During transition time between officers and through the first few events, they needed the most guidance.  They were unsure, they were still learning how to have conversations with agents, how to develop marketing plans and day of show timelines, how to involve their committee members in the entire process and how to teach them what to do.  As the year progressed, the same amazing thing happened that happened every year, they needed less and less guidance because they were becoming comfortable with their roles, their responsibilities and how to put it all together.  They were becoming the teachers themselves to each other, always supporting each others programs, collaborating to make the events richer for the community, and even planning for who would be their own successors, training those students.
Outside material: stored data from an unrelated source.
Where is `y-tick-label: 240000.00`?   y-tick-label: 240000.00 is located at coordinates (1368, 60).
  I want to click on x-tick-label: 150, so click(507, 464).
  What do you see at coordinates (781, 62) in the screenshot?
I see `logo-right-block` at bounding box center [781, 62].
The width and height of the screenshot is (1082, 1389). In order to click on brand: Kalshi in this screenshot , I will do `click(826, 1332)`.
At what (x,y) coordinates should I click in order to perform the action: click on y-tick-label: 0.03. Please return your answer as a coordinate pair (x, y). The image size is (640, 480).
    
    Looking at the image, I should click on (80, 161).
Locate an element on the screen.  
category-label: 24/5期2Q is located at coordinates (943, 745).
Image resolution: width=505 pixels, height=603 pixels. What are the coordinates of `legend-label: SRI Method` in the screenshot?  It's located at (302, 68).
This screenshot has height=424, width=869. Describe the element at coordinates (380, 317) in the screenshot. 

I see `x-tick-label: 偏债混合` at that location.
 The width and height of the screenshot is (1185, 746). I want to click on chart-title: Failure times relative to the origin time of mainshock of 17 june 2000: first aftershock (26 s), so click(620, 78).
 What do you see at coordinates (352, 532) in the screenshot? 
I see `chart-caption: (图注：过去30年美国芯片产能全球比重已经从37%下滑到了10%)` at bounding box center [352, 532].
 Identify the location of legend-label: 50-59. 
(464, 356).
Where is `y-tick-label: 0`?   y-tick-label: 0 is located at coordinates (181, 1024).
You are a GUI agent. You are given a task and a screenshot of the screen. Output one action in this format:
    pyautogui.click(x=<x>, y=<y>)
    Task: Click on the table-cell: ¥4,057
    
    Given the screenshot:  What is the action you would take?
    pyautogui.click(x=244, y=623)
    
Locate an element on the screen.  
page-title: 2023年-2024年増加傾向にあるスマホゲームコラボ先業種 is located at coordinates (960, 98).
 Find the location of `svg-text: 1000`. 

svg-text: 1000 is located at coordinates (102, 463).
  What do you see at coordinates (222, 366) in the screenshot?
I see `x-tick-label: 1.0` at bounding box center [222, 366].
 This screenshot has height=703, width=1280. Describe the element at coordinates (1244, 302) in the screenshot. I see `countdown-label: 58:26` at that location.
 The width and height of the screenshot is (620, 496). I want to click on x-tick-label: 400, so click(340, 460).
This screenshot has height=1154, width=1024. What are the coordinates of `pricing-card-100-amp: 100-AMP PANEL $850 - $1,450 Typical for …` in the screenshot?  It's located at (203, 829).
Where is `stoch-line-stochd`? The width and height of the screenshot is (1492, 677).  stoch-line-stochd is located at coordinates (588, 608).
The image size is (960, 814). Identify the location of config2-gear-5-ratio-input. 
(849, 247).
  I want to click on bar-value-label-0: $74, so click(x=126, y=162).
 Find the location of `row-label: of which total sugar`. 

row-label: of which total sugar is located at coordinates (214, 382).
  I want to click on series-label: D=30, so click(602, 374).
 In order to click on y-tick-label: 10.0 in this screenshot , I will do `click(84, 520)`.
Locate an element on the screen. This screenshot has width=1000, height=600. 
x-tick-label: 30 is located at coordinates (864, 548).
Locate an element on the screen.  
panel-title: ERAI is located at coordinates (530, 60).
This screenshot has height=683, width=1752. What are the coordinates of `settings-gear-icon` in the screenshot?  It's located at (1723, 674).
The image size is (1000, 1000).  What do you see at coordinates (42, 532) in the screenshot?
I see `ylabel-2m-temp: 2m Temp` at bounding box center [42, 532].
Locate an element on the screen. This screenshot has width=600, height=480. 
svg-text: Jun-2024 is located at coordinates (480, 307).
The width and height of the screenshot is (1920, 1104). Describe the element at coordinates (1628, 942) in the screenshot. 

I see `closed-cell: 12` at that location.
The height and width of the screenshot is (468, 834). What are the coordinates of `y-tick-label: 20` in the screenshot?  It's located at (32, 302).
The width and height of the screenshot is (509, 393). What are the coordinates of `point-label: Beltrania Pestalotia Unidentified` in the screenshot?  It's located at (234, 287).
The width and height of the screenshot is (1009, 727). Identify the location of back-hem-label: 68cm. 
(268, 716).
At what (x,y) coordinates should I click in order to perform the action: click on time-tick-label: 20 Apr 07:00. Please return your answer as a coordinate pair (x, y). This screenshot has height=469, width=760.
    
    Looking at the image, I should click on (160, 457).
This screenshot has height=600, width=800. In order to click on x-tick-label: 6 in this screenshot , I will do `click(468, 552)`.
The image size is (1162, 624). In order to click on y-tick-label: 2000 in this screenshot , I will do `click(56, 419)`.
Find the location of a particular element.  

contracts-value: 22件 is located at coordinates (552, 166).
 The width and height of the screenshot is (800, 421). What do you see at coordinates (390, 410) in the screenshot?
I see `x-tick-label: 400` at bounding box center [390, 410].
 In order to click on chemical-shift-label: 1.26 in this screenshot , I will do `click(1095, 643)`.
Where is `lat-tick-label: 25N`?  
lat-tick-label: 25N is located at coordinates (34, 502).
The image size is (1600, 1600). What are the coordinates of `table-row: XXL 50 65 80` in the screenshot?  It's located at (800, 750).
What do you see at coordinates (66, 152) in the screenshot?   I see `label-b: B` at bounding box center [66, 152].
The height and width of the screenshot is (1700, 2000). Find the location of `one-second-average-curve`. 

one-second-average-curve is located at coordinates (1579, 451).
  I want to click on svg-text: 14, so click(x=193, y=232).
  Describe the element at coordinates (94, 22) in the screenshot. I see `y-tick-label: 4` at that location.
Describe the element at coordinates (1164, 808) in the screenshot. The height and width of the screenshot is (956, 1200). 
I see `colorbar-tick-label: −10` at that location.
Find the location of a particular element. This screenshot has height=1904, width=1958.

Still, I would pop in with a few tidbits of advice, helping to fill in small details that were forgotten or overlooked, giving guidance through issues as they arose.  It feels good to be needed and respected as someone who helps in their personal development.  This is the core of what student development theory is all about, helping students to grow.

Throughout my four years in this position, I was always looking to build upon each previous year by helping the students to be able to run the program themselves with the returning students becoming pseudo advisors themselves with the newer students.  I distinctly remember the day it happened, the day when I knew I had accomplished everything I could as their advisor and it was time to move on.  We were at our midnight breakfast and I was talking with the Assistant Director of the program board, checking to see if everything was in order for the program to being.  As he was rattling off each item, he stopped and said, “Justin, we’ve got it all covered, go home and don’t worry about it.”  This was the sign that I was no longer needed, and it felt great (it was also the sign I was probably driving them nuts and a way to get me out of their hair, but I’ll focus on the former part for my own conscience).  To this day, I am still good friends with that former student, and he is extremely successful and is kind enough to remind me regularly how he owes so much of it to the lessons we learned together.  Not all of our students share this with us as they move on, but when they do, there is nothing more rewarding.

Advising is not easy, but the first ingredient is a simply and devotional care for our students.  That desire to help see them succeed on their own is our gift to them in their education.  We may not teach in the classroom, but we are absolutely educators.

ACUI’s Student Learning core competency includes the skill set of Advising.  The knowledge, skills, and abilities required for this competency include:

  • Understanding of individual and group counseling theories, techniques, and processes

  • Ability to develop effective advising relationships with students and staff

  • Ability to adapt advising techniques and styles to meet the needs of an individual or group

  • Ability to identify resources and materials to remain current in literature related to the profession

  • Ability to identify individual or group needs beyond the scope of one’s ability and identify additional or outside resources

The one common bond that we all share working in student affairs is our desire to work with students in one form or another.  Many of us had been fortunate enough to learn just as much, if not more, from our students than we have taught them.

What have your students taught you that you will forever cherish?